TASK TO COMPLETE:
Return the lines from the one containing "This screenshot has height=850, width=1100." through the end, unchanged.

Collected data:
▶

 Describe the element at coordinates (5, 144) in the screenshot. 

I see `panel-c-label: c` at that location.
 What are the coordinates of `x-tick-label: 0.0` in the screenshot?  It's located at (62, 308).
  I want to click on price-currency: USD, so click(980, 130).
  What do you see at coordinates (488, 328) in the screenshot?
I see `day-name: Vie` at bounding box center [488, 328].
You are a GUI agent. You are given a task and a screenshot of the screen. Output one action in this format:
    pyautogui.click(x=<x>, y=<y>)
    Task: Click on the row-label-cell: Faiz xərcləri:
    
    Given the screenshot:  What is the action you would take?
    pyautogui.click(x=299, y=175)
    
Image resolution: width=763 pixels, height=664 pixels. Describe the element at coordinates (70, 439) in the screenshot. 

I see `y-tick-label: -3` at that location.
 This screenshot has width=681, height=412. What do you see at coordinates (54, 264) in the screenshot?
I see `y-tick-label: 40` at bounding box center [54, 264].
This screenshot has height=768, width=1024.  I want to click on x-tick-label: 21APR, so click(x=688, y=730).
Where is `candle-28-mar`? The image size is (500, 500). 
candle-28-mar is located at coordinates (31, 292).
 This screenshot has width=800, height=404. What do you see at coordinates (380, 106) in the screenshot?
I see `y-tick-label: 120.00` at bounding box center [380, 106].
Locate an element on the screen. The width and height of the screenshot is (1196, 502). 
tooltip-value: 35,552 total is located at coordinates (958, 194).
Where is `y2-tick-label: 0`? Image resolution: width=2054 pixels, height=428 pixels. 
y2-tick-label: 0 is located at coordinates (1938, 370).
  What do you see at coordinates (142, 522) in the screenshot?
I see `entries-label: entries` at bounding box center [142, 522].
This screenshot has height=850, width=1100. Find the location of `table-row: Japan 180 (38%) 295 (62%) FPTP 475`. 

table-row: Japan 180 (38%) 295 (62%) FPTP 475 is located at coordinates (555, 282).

◀

WRITTEN ANSWER:
This screenshot has height=850, width=1100. Find the location of `table-row: Japan 180 (38%) 295 (62%) FPTP 475`. 

table-row: Japan 180 (38%) 295 (62%) FPTP 475 is located at coordinates (555, 282).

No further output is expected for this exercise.